Abstract
Tc toxins deliver toxic enzymes into host cells by a unique injection mechanism. One of these enzymes is TccC3, an ADP-ribosyltransferase from Photorhabdus luminescens. Once TccC3 is translocated into the target cell, the enzyme ADP-ribosylates actin, resulting in clustering of the actin cytoskeleton and ultimately cell death. Here, we combine biochemistry, solution and solid-state NMR spectroscopy and cryo-EM to show in atomic detail how TccC3 modifies actin. We find that the ADP-ribosyltransferase does not bind to G-actin but interacts with two consecutive actin subunits of F-actin.
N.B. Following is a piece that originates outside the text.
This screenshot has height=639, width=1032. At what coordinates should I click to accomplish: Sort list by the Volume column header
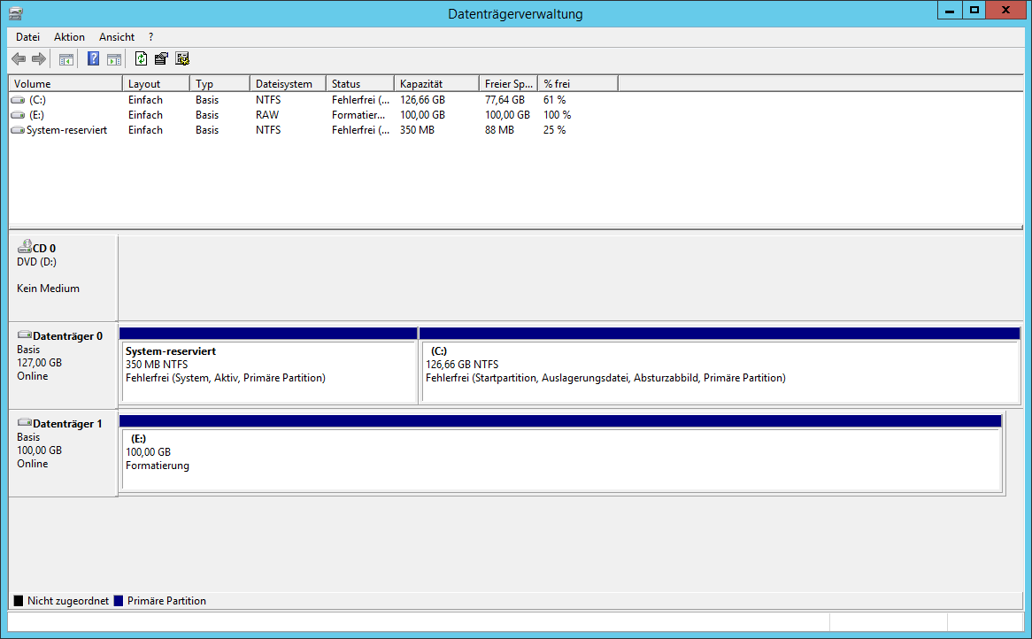tap(65, 84)
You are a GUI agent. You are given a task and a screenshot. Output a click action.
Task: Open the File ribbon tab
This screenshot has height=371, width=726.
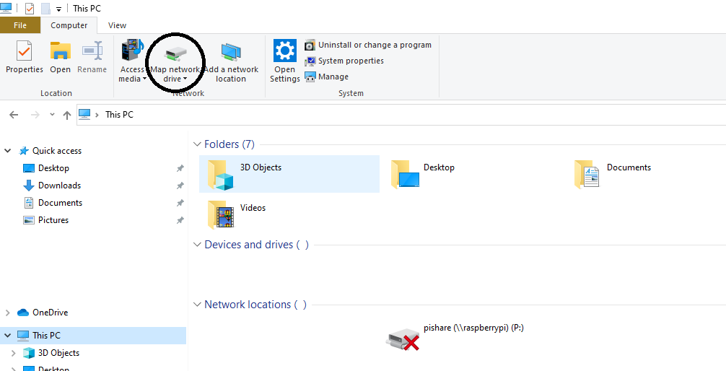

The binding of TccC3 to F-actin occurs via an induced-fit mechanism that facilitates access of NAD+ to the nucleotide binding pocket. The following nucleophilic substitution reaction results in the transfer of ADP-ribose to threonine-148 of F-actin. We demonstrate that this site-specific modification of F-actin prevents its interaction with depolymerization factors, such as cofilin, which impairs actin network turnover and leads to steady actin polymerization. Our findings reveal in atomic detail a new mechanism of action of a bacterial toxin through specific targeting and modification of F-actin.
Competing Interest Statement
The authors have declared no competing interest.